Hi Cool,
I told that because Ghosh's strategy tells us to square on 20th. After that selling is viable, and then he is not recommending that.
Next, I am not familiar with selling. If I sell 5200 puts what it accounts for at or after expiery, whether maket is up or down? please explain.
Regards,
Pranjit
Pranjit,
I am not willing to take ghosh thread so advice you to open query in other thread.
I am also quite a newbie and following JV blogger thread of streamliner Nickels..

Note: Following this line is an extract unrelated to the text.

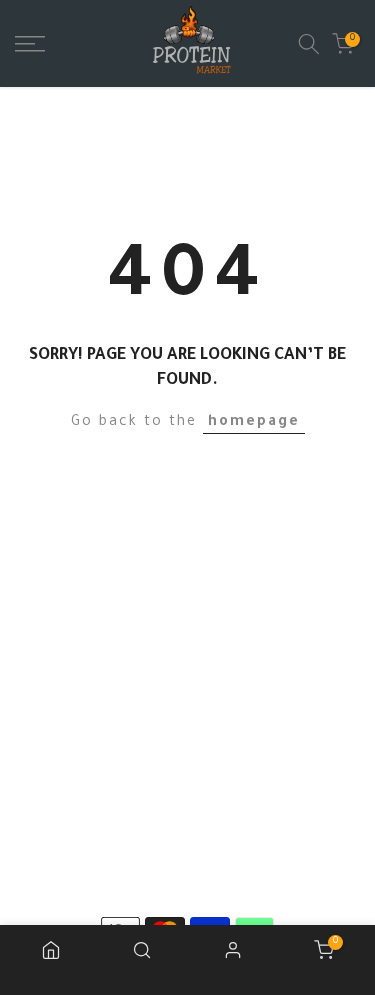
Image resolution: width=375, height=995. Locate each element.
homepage (254, 423)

Also AW10 thread of spreading.
How it works is when you sell you collect money/premium uphand means it will be credit ; you will receive money by selling.
For buying you pay premium like you paid 64 rs .
Only Selling example:
So if Market goes below 5200; suppose 5150
your loss will be 5200-5150=50
50*50=2500 rs
But you receive by selling got 15@50=750 RS
so your total loss is 2500-750=1750 + brokerage
If Market doesn't go below 5200 before expiry, you will keep 750 RS.
Also with time it will reduce to 14...10,9,8 and zero in case market doesn't go down.
Now taking your previous trade consideration you have put 5300 @ 64....
So you are already expecting market to go down when you purchased this.
your loss will be minimized if you sell if market close down below 5200 your 5300 put will be in profit.
Thats why I am suggesting you to sell 4-5 lots of 5200 so you will collect some premimum.
750*5=3500 approx after brokerage.
If Market goes close to 5250 keep close eye and put stop loss.
Hope it will explain.
This is called bear spread:
Detail link:
http://www.optiontradingpedia.com/free_bear_put_spread.htm
I am also not sure if ghosh recommendation are options OR general daily NIFTY levels, I guess daily levels.